本来の自分を出すことはできなかったと思います。そして実際、ミッドライフクライシス勃発まで、非常に「いい人」でした。
自分が抱えていた思いや問題に、ずっと気付いていなかった、とも言ってました。
元夫のミッドライフクライシスがいつ始まったのか、私には正確には分かりません。
一人になりたいというような発言や、夜中に叫んだり、物を投げたりするようなことは、分かりやすい言動ですが、本当はそれよりずっと前に始まっていたような気がします。
というのも、私も、クオーターライフクライシスが始まるよりはるかに前から、何かがおかしいと思っていたからです。
ただ、何をどうしていいか分からなかったので、そのまま日常を送っていただけでした。
そして私の場合、父のガンをきっかけに問題が表面化したのです。
ミッドライフクライシスとクオーターライフクライシスは同じではありません。
ミッドライフクライシスは中年期に起こります。かたや、クオーターライフクライシスは、クォーターというぐらいですから、若いときに起こります。(私の場合は20代前半でした。)
でも似ている面もあります。
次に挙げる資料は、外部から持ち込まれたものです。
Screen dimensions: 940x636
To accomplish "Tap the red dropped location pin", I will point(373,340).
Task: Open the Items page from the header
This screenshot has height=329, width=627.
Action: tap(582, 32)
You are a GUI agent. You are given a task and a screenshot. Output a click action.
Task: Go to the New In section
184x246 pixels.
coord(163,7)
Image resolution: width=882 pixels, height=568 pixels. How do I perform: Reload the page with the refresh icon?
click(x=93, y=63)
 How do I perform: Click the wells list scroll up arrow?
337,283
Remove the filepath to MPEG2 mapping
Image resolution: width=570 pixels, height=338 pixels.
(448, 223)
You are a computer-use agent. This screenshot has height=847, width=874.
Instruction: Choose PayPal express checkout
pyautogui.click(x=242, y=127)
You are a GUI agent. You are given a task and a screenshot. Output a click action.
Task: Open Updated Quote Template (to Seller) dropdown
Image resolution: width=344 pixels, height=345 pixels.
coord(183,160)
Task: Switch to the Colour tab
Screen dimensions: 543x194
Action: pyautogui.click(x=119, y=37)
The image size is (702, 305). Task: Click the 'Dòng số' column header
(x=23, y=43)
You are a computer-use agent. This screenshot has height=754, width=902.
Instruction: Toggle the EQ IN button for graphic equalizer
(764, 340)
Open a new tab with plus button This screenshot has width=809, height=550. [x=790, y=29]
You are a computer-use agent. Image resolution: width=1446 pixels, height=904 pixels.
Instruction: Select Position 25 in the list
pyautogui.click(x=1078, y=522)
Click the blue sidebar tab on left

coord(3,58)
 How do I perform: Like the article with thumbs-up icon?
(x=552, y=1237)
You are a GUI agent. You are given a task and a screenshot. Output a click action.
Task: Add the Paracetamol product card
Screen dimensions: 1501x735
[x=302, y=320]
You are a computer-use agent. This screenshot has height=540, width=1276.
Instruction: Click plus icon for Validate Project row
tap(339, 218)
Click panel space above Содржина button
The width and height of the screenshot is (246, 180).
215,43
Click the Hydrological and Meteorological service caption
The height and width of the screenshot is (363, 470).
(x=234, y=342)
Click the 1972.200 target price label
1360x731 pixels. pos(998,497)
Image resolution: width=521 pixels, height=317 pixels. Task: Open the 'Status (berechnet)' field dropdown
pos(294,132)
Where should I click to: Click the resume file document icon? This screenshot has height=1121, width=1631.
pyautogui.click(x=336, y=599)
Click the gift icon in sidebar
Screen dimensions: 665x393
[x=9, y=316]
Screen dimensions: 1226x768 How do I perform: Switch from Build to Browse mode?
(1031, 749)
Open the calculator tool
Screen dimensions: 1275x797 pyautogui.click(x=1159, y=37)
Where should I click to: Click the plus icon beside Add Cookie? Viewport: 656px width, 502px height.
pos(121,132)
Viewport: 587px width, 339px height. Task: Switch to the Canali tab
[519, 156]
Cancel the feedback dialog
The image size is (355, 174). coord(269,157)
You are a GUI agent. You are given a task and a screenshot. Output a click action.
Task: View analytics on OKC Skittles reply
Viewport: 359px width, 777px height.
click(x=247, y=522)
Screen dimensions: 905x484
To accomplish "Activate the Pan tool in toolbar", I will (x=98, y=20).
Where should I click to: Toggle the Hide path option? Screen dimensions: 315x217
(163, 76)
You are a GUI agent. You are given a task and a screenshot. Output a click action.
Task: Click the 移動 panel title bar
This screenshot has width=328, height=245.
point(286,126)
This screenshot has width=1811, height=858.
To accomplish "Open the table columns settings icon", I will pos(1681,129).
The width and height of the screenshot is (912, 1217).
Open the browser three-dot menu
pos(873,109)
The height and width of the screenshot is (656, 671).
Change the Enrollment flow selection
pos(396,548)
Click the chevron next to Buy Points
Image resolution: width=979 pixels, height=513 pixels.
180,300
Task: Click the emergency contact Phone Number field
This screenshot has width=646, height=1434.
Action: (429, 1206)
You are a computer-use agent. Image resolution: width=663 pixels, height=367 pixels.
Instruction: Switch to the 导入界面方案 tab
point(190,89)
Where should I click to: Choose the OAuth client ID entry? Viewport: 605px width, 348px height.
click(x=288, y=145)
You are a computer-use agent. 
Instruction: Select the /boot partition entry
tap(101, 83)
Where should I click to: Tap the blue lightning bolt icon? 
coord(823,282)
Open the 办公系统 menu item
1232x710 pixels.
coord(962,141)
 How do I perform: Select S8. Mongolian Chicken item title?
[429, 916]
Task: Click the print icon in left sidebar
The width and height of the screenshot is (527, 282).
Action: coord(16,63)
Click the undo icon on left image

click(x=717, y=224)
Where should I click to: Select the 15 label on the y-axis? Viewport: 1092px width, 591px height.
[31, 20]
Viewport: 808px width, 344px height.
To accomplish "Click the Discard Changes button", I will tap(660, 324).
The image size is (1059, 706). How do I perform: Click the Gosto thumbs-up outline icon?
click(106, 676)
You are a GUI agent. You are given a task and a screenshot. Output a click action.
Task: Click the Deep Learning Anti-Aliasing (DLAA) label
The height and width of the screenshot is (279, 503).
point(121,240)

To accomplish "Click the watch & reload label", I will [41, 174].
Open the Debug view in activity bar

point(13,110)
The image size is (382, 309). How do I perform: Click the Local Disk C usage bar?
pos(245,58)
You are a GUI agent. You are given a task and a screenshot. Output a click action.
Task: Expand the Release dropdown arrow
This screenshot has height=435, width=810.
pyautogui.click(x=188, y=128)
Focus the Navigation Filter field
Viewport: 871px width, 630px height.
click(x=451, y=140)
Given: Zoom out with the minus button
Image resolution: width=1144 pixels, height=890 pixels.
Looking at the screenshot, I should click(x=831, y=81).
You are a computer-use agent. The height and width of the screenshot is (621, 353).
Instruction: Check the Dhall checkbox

どちらもアイデンティティクライシスだということです。
私はカウンセリングを受けながらクォーターライフクライシスを克服し、その後、元夫と結婚しました。
そして今回、私は元夫を、彼のミッドライフクライシスで失いました。
なんか皮肉な気もしますし、そういうものなのかな、という思いもあります。
元夫が今後どういう成長を遂げるのか、私には分かりません。
それはおそらく元夫の資質に大きくかかっているのだと思います。
正解はなく、自分で見つけていく、作っていくしかないのだと思います。
彼自身の戦いだと思います。
今、クオーターライフクライシスだった頃の私を振り返ると思い出すことがあります。
私は孤独を非常に恐れていました。
あるとき、私が一人で夜景を見ている光景が浮かんできて、そういう人生は送りたくないと激しく思ったことを覚えています。
でも、今は少し変わりました。
一人で夜景を見ていても、若いときほど孤独を感じないような気がするのです。
もちろん、今、寂しいときはあります。でも「寂しさは気のせい」と言う人もいます。
最近その意味が分かるようになりました。「寂しさ」はただの感情です。
その感情をどう受け止めるか、対応するかはその人次第です。
私もずいぶん変わったのだと思います。
私が今一番恐れているのは、物事に無感動になってしまう、いろいろなことに対して自分を閉じてしまうことです。
最近、楽しい時間を一緒に過ごせるパートナーがいたらいいなと思い始めました。
私の未来を作る旅は始まったばかりです。